[Interface element records]
'''

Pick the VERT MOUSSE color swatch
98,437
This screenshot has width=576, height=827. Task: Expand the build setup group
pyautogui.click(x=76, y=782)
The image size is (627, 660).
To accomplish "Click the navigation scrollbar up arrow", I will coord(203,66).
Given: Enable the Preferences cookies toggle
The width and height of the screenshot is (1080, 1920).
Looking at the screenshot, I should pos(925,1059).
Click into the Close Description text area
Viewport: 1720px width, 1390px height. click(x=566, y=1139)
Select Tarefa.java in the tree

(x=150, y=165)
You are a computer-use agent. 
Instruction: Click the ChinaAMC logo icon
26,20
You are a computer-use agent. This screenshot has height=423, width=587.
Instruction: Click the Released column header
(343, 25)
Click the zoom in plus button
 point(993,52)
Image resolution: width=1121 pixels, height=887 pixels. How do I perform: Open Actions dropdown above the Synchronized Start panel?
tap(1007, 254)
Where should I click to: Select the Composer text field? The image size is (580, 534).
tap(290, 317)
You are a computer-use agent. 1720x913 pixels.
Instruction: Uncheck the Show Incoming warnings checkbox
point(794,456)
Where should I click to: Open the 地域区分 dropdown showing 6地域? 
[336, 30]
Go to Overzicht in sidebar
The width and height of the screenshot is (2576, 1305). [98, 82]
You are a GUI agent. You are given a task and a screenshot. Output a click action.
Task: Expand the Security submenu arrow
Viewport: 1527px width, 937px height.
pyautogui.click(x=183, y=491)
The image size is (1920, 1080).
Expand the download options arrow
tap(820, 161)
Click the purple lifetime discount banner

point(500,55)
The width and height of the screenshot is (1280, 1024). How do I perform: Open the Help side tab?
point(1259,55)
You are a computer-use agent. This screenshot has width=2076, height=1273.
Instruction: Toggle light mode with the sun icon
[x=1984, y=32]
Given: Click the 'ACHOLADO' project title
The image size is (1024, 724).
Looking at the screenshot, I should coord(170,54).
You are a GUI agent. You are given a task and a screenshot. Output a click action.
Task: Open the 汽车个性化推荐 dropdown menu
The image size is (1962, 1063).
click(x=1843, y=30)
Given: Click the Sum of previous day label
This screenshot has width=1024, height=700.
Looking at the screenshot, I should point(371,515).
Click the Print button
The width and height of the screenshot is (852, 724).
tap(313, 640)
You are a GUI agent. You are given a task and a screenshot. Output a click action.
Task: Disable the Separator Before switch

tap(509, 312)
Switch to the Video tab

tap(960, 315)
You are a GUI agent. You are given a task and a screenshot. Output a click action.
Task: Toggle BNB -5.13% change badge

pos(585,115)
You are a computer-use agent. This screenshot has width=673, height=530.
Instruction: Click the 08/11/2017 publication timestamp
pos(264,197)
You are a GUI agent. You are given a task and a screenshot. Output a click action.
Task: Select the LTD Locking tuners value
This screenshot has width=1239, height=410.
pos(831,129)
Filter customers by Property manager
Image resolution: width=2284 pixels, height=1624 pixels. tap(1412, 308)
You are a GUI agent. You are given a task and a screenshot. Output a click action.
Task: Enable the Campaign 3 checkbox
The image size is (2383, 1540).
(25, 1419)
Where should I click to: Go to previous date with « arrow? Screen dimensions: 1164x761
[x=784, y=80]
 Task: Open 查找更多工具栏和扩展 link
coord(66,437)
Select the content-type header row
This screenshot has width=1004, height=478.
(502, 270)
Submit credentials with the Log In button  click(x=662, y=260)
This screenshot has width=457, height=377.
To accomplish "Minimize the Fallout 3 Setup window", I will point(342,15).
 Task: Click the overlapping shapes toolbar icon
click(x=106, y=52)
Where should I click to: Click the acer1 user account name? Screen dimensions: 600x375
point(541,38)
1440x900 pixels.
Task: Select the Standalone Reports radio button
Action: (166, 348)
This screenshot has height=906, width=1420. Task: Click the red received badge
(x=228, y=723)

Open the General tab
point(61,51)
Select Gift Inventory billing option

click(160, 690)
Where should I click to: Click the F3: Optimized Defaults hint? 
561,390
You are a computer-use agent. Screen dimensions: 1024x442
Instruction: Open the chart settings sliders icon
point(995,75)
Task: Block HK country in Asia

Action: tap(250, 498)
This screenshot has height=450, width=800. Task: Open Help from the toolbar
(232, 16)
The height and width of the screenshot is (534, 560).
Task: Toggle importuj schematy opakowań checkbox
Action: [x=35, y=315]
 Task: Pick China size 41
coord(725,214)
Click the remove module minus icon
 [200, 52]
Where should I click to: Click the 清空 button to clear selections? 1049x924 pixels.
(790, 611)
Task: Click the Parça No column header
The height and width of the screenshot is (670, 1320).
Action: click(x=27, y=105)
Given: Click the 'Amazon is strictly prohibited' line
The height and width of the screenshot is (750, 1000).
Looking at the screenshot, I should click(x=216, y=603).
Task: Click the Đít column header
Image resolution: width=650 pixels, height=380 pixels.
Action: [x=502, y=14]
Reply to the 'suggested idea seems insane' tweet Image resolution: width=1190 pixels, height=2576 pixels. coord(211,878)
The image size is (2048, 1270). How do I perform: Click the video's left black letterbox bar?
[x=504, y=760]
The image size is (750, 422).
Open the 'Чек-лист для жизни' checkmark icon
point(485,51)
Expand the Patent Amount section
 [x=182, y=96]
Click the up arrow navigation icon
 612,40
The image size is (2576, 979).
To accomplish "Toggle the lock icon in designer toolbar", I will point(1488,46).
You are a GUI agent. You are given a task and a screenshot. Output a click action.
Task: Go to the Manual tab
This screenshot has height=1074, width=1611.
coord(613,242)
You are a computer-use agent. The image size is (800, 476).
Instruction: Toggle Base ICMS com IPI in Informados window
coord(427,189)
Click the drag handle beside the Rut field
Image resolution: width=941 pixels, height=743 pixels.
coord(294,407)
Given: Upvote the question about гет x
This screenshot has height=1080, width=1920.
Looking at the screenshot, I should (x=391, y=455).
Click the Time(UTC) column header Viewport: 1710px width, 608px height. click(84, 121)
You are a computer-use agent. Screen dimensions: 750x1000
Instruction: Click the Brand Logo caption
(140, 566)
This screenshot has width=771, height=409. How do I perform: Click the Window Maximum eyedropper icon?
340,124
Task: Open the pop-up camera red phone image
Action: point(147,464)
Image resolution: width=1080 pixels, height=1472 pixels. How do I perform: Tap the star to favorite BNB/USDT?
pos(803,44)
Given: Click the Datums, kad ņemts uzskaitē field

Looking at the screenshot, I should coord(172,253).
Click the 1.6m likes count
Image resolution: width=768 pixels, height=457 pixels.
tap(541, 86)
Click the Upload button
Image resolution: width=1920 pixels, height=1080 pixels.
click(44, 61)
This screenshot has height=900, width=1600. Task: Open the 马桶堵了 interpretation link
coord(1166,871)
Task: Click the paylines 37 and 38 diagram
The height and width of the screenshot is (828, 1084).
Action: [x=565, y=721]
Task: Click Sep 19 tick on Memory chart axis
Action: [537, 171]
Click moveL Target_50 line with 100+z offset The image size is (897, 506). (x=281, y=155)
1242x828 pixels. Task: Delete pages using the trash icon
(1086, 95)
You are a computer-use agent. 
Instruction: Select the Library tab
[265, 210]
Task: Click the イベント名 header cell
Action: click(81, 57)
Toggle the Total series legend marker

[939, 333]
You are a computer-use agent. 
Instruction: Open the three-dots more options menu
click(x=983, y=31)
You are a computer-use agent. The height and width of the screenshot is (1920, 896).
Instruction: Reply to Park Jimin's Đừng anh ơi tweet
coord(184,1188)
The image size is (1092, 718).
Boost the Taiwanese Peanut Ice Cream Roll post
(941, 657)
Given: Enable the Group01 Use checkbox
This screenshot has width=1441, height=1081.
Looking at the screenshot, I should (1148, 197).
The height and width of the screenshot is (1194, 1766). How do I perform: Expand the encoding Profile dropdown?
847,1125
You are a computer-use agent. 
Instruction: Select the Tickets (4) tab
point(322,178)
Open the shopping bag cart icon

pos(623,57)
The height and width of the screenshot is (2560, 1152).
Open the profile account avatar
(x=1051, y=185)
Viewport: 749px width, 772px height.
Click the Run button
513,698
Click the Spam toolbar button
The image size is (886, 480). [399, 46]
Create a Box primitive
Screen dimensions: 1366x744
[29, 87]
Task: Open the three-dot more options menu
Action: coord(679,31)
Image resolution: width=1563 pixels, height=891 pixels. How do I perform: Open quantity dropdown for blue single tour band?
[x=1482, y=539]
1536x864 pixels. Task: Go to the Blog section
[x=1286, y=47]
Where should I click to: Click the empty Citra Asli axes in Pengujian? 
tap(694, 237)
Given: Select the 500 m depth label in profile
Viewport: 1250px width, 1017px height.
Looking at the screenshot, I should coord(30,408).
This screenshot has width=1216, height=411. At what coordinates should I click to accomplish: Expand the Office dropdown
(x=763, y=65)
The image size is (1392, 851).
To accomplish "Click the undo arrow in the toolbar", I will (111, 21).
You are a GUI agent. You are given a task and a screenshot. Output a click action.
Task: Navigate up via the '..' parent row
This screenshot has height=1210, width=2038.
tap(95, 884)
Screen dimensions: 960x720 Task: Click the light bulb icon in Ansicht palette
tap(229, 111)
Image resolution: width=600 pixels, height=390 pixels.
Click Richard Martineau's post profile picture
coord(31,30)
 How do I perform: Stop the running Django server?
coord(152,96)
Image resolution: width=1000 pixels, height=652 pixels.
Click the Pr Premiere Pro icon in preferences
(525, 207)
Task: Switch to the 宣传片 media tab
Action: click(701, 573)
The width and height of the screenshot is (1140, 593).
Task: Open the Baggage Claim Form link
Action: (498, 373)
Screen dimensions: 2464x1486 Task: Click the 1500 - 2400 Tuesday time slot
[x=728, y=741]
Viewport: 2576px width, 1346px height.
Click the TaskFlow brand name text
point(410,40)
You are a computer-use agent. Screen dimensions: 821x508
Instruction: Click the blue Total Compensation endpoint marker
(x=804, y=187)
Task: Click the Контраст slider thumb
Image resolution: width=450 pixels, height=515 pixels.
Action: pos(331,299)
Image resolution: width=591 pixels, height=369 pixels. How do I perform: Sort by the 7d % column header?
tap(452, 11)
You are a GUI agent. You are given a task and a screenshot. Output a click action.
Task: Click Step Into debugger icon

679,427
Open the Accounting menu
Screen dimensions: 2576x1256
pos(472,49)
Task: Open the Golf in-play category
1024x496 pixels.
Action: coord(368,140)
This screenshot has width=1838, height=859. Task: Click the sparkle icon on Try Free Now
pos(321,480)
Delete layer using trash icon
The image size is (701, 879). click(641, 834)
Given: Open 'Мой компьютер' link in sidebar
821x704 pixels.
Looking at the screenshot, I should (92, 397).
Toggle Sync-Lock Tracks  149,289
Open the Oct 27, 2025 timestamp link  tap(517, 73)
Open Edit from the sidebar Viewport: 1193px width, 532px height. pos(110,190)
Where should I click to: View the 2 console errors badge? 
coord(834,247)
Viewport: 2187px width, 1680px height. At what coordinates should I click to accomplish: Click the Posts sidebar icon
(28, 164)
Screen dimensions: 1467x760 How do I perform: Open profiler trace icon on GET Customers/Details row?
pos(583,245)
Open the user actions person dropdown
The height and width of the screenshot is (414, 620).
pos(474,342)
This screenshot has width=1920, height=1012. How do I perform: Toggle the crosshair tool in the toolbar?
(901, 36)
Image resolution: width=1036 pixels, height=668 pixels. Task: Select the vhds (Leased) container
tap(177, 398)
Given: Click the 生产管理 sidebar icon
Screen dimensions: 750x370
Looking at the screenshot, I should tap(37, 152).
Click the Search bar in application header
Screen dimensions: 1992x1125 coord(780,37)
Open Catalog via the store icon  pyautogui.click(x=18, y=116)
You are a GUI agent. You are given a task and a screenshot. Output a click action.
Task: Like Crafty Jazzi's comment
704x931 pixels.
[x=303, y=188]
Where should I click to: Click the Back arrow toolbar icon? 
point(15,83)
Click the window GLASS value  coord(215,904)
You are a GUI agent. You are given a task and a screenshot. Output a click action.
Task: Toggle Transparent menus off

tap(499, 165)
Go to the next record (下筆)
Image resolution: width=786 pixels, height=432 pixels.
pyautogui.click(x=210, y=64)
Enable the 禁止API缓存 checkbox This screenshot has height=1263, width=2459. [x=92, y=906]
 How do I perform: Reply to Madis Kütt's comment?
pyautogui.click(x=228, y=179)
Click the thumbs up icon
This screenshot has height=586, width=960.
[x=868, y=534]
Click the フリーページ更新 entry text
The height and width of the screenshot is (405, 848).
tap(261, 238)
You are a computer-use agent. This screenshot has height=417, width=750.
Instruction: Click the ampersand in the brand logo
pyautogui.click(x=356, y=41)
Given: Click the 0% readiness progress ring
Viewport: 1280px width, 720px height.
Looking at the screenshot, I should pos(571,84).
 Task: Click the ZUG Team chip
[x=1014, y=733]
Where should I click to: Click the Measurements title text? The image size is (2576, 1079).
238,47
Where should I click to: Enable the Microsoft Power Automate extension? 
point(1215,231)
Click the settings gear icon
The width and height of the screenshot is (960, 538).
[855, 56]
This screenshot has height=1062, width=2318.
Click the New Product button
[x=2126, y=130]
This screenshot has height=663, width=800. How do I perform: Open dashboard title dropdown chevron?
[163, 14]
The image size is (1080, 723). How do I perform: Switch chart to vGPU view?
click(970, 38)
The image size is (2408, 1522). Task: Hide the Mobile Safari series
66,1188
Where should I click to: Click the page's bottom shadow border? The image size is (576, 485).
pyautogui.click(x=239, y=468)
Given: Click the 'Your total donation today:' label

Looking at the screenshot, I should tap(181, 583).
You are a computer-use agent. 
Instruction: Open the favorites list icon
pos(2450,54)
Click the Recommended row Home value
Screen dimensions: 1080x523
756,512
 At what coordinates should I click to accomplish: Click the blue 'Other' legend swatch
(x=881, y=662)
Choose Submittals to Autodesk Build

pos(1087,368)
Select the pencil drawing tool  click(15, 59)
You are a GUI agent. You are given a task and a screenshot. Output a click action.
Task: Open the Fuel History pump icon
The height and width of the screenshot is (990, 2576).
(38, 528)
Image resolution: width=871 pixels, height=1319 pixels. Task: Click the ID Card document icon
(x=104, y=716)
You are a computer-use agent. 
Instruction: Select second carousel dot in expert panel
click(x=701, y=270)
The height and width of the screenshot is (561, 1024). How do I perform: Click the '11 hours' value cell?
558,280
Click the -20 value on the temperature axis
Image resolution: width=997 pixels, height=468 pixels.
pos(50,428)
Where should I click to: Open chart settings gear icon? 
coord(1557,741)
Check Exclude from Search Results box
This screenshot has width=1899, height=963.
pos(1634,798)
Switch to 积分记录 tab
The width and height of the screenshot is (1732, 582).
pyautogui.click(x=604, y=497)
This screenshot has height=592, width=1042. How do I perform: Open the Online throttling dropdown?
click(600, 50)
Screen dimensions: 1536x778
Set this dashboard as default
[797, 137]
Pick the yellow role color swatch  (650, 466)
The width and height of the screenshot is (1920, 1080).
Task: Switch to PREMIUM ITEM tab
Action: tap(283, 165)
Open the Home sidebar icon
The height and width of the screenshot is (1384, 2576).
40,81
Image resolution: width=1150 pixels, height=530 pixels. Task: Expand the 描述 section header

'''

* _Objective_
Rewrite everything from the line containing "Given: Click the Sum of previous day label" down to the line containing "Submit credentials with", swapping "Print" for "Export" and keeping all else unchanged.

* _Written reply_
Given: Click the Sum of previous day label
This screenshot has width=1024, height=700.
Looking at the screenshot, I should point(371,515).
Click the Export button
The width and height of the screenshot is (852, 724).
tap(313, 640)
You are a GUI agent. You are given a task and a screenshot. Output a click action.
Task: Disable the Separator Before switch

tap(509, 312)
Switch to the Video tab

tap(960, 315)
You are a GUI agent. You are given a task and a screenshot. Output a click action.
Task: Toggle BNB -5.13% change badge

pos(585,115)
You are a computer-use agent. This screenshot has width=673, height=530.
Instruction: Click the 08/11/2017 publication timestamp
pos(264,197)
You are a GUI agent. You are given a task and a screenshot. Output a click action.
Task: Select the LTD Locking tuners value
This screenshot has width=1239, height=410.
pos(831,129)
Filter customers by Property manager
Image resolution: width=2284 pixels, height=1624 pixels. tap(1412, 308)
You are a GUI agent. You are given a task and a screenshot. Output a click action.
Task: Enable the Campaign 3 checkbox
The image size is (2383, 1540).
(25, 1419)
Where should I click to: Go to previous date with « arrow? Screen dimensions: 1164x761
[x=784, y=80]
 Task: Open 查找更多工具栏和扩展 link
coord(66,437)
Select the content-type header row
This screenshot has width=1004, height=478.
(502, 270)
Submit credentials with the Log In button  click(x=662, y=260)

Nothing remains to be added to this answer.